Стояли разговорчивые игроки спиной к Нарану, но их было двое. Он мысленно проделал необходимые движения. Шаг вперёд, и он оказывается между спорщиками. Удар кортиком в ухо тому, что получился справа. Вынуть лезвие, довернуться к левому и вставить тонкий клинок под подбородок проигравшему. Ну, теперь ему не придётся расплачиваться с этим «счастливчиком». Так и не сможет, сложно расплачиваться, когда в мозгах пятнадцать сантиметров стали. А, не! Это у нормальных людей сантиметры, вот у них в школе, к примеру, а у великих британцев футы с дюймами. Дебилы, не могут на десятеричную систему перейти. Ну, пусть будет полфута стали в мозгах, ничуть от этого мозгам не легче.

— Минус три.

Мичмана говорили, что на квартердеке тоже есть, по крайней мере, должны быть вахтенные. И Наран двинулся к ступенькам. Точно. Вон, стоит, прислонившись к стенке и спит стоя, время от времени мотая головой. Тяжело ему. Вся жизнь борьба, то с голодом, то со сном после еды, как Александр Сергеевич шутит. В два широких шага диверсант оказался рядом с борцом и сунул тому лезвие в солнечное сплетение. Да не гигиенично, оно уже в крови трёх его товарищей. Ну, звиняйте, сэр, для каждого отдельного кортика не припас.

Наран контрольным в глаз добил дёргающегося матроса и замер, вслушиваясь. Не разбудил ли кого стон последнего матроса. Вроде всё тихо.

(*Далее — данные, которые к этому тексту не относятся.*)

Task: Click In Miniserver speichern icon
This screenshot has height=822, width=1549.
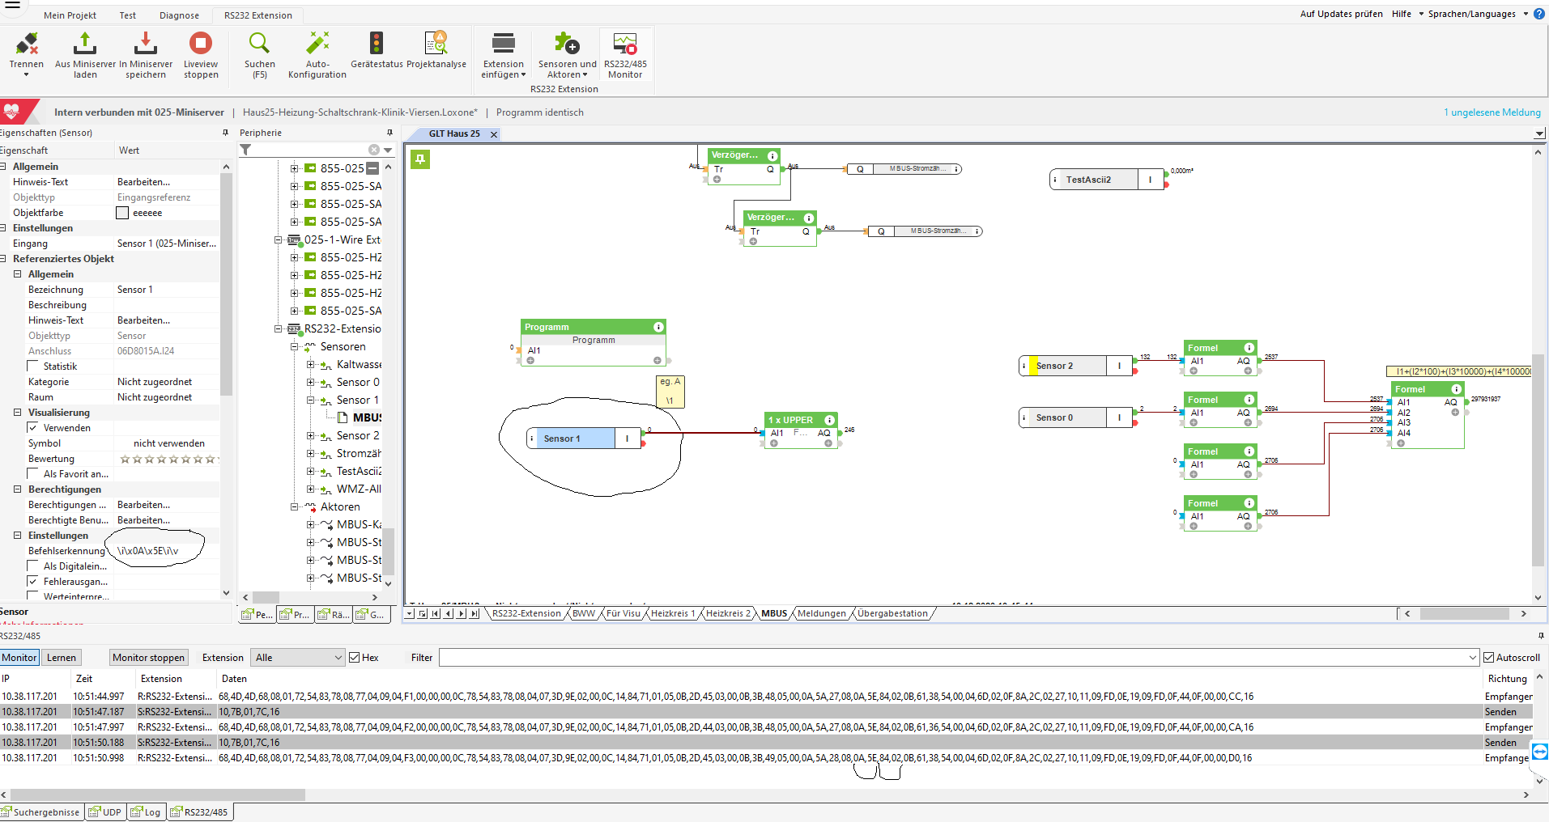Action: point(146,44)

— Минус четыре, — пора вызывать подкрепление, а то он тут один всех положит, потом столько претензий к нему будет. Диверсант, крадучись, по старому пути вернулся на бак и подал условный сигнал, легонько постучав лезвием кортика по якорной цепи.

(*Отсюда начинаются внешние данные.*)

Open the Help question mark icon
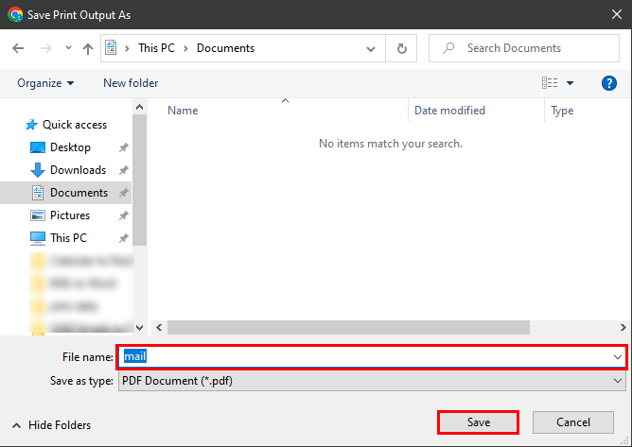[609, 83]
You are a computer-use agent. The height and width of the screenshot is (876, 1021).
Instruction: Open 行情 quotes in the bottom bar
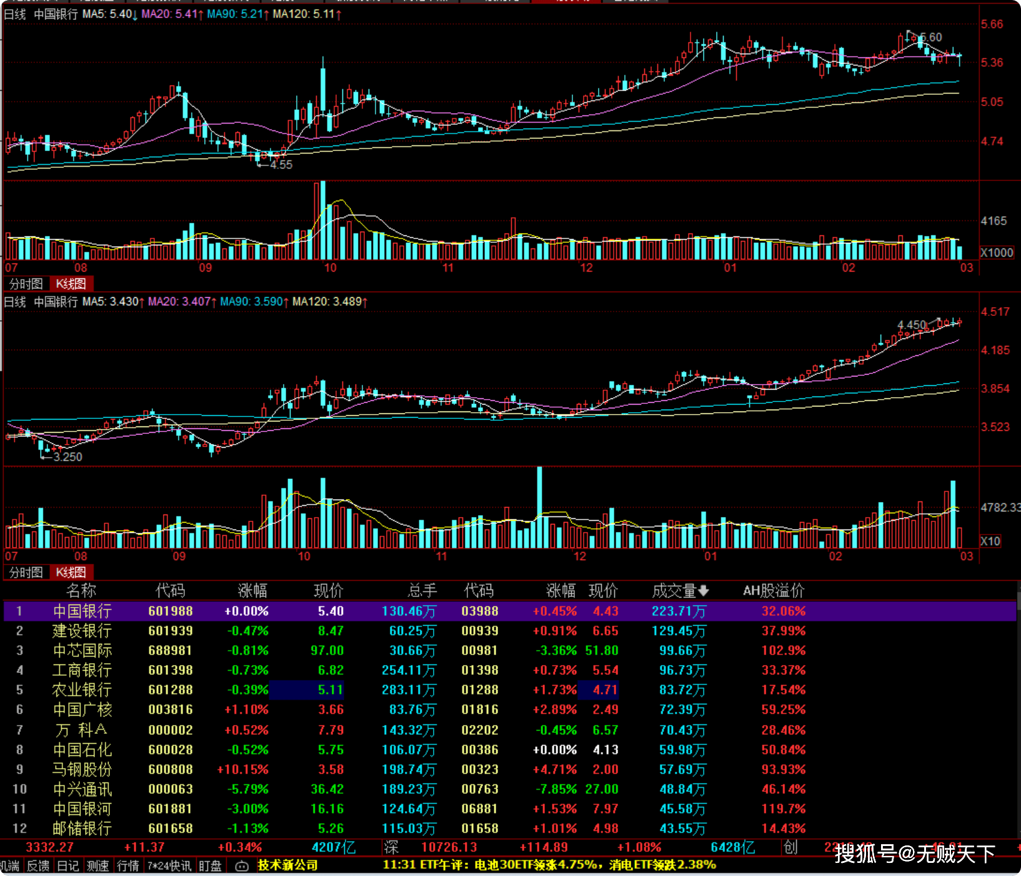128,866
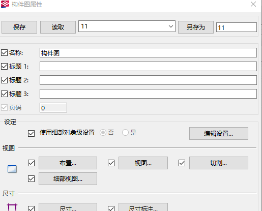This screenshot has height=211, width=262.
Task: Click the blue view rectangle icon
Action: tap(12, 169)
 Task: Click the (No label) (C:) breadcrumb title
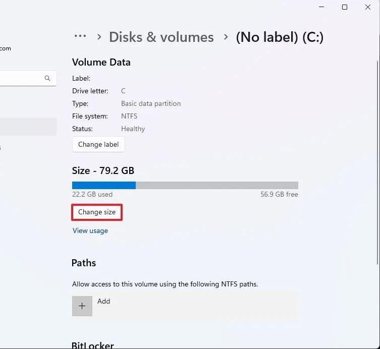(x=280, y=37)
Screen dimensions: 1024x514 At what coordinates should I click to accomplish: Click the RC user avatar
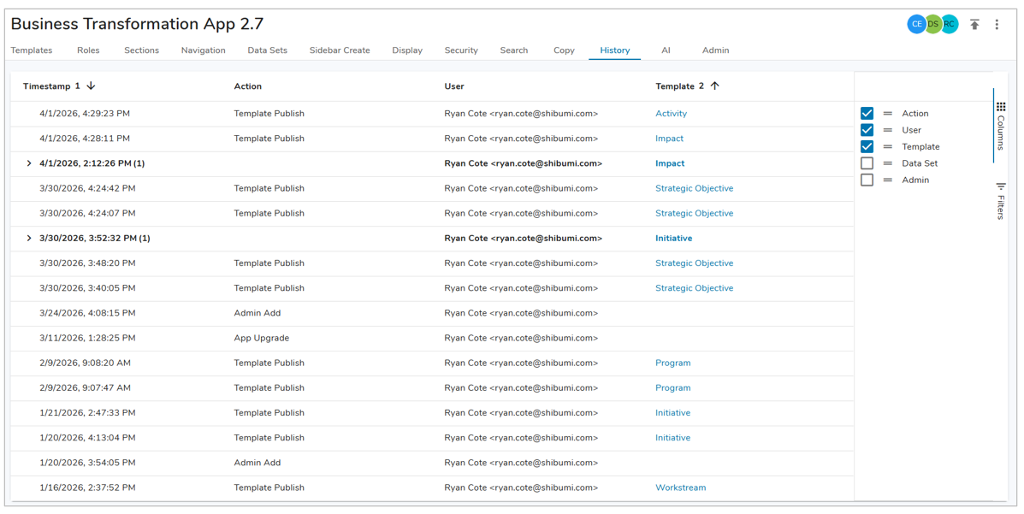point(950,25)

Несколько секунд и показалась голова Темена, за ним на палубу перебрался Тагар. Вскоре все десять калмыков были на палубе корабля, и теперь поднимались менее подготовленные к диверсиям мичмана и артиллеристы. Нет, они, конечно, смогут один на один с английским матросом кортиком того заколоть, но не один на три, скажем, или четыре противника. Последним, грузно довольно, перевалился с через фальшборт Лермонтов.

— Староват стал, — пожаловался Михаил Юрьевич хорунжему седоусому.

— Сорок лет всего, не прибедняйся командир, — вытащил два револьвера из-за пояса и из кобуры Ерофей Иванович.

— Пушкин, ты знаком с расположением кают офицеров, веди.

— На квартердек.

Наран шёл за Пушкиным и морщился. Ой, зря они всех их сюда на палубу так рано подняли. Они вдесятером, только диверсанты, уж офицеров бы точно тихо успокоили. А сейчас вон какой топот устроили. Нет. Нельзя так. Он дёрнул мичмана за рукав останавливая. И повернулся к Лермонтову.

— Господин майор, давайте вы здесь подождёте. Громко получается, — Наран голову поднёс к самому уху Лермонтова.

— Добро. Стоим все кроме школьников.

Школьники — это прозвище диверсантов калмыков в Басково. Они — школьники. Гардемарины — пловцы. Артиллеристы из Суворовского училища — глухари. Правильное прозвище. Настреляются на учениях, потом сидят в столовой и кричат друг на друга и на других людей. Эти же названия и в футбольные команды официально перекочевали. Сегодня встреча «Пловцов» с «Глухарями» или со «Школьниками» играют.